Create calculate_num_samples method in evaluation_tracker to count number of samples per task

itsmejul · itsmejul · commit d2064d23303e · 2025-07-03T19:04:44.000+02:00
diff --git a/src/lighteval/logging/evaluation_tracker.py b/src/lighteval/logging/evaluation_tracker.py
@@ -20,6 +20,7 @@
 # OUT OF OR IN CONNECTION WITH THE SOFTWARE OR THE USE OR OTHER DEALINGS IN THE
 # SOFTWARE.
 
+import collections
 import json
 import logging
 import os
@@ -724,3 +725,29 @@ def push_to_tensorboard(  # noqa: C901
             f"Pushed to tensorboard at https://huggingface.co/{self.tensorboard_repo}/{output_dir_tb}/tensorboard"

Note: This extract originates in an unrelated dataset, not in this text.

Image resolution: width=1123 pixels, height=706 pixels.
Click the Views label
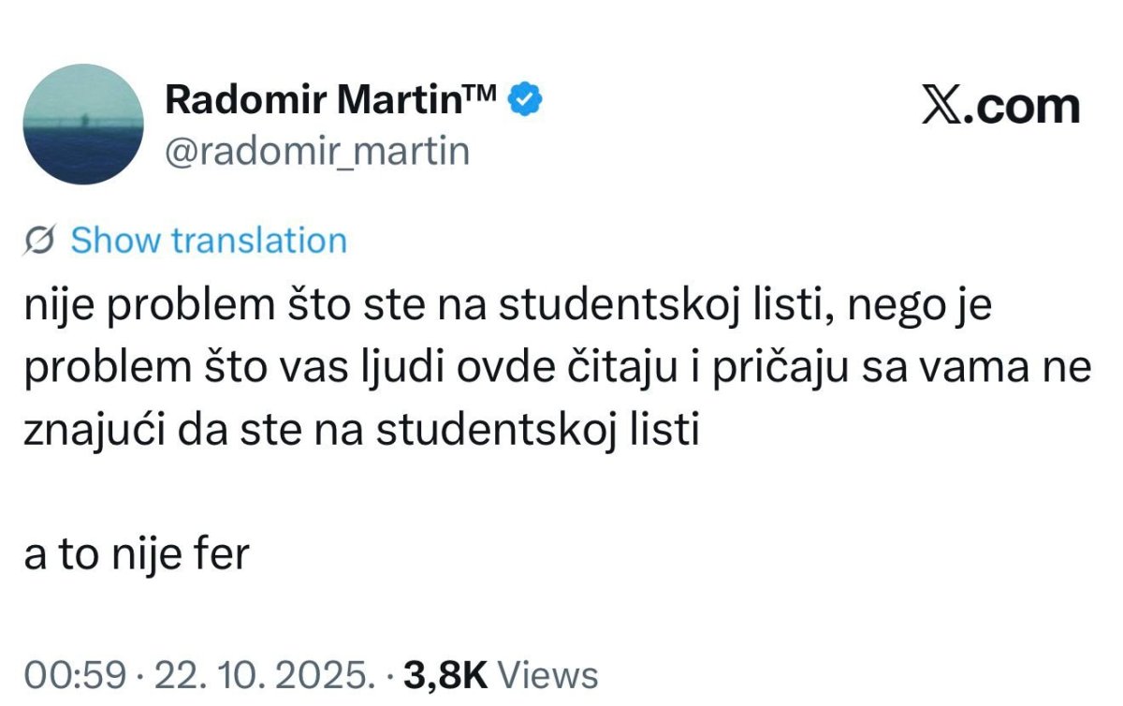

             f" at global_step {global_step}"
         )
+
+    def calculate_num_samples(self) -> dict[str, int]:
+        """
+        Counts the number of samples per task, includes grouped tasks.
+        This implementation is oriented on MetricsLogger.aggregate(), to make sure the subgroups of tasks match up.
+        """
+
+        # Count samples of individual tasks
+        num_samples = {task: len(samples) for task, samples in self.details_logger.details.items()}
+
+        # Count samples for sub groups
+        grouped_tasks = collections.defaultdict(list)
+
+        for task in num_samples:
+            if "|" in task:
+                suite, task, fewshot = task.split("|")
+                grouped_tasks[f"{suite}|{task.split(':')[0]}:_average|{fewshot}"].append(task)
+
+        for average_task, list_of_subtasks in grouped_tasks.items():
+            if len(list_of_subtasks) > 1:
+                num_samples[average_task] = sum(num_samples[k] for k in list_of_subtasks)
+
+        # Add sample count for all
+        num_samples["all"] = sum(count for task, count in num_samples.items() if task != "all")
+
+        return num_samples